— START —

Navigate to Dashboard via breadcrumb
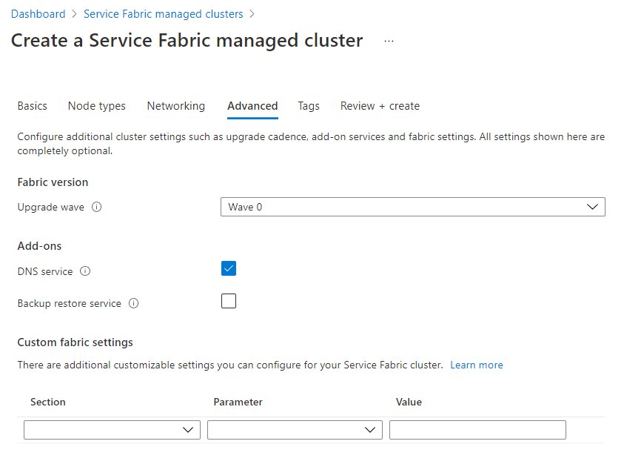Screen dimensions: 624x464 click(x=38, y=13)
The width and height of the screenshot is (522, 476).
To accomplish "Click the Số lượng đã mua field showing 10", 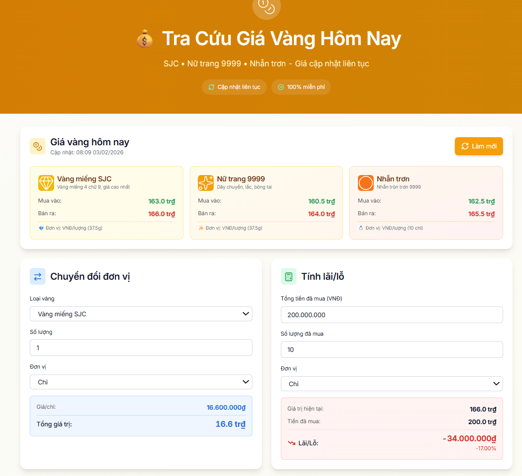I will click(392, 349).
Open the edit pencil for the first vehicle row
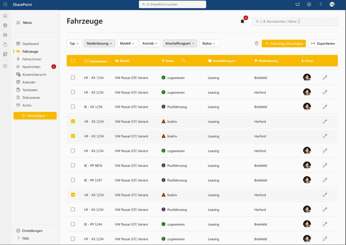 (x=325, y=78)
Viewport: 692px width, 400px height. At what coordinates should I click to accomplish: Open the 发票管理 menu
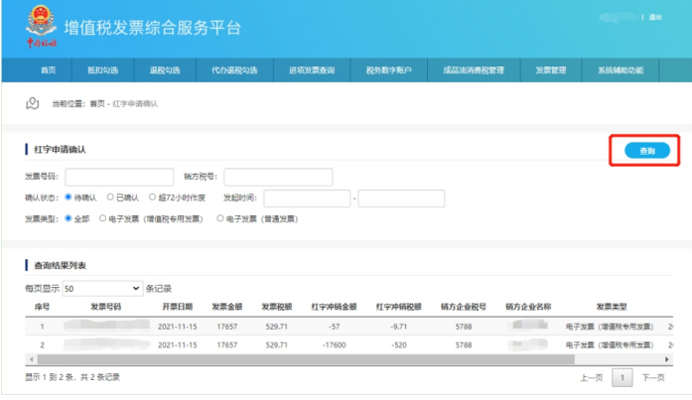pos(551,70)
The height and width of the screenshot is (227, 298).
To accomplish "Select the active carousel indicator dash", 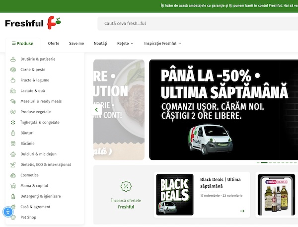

— END —

TASK GOAL: Convert the part of the records above that opens with the line containing "Viewport: 692px width, 400px" and runs through the end of the records into a JSON list of strings, one string per line, with blank lines omitted. Leave the pictures out.

EXPECTED OUTPUT:
[
  "Viewport: 692px width, 400px height. At what coordinates should I click to accomplish: Open the 发票管理 menu",
  "pos(551,70)",
  "The height and width of the screenshot is (227, 298).",
  "To accomplish \"Select the active carousel indicator dash\", "
]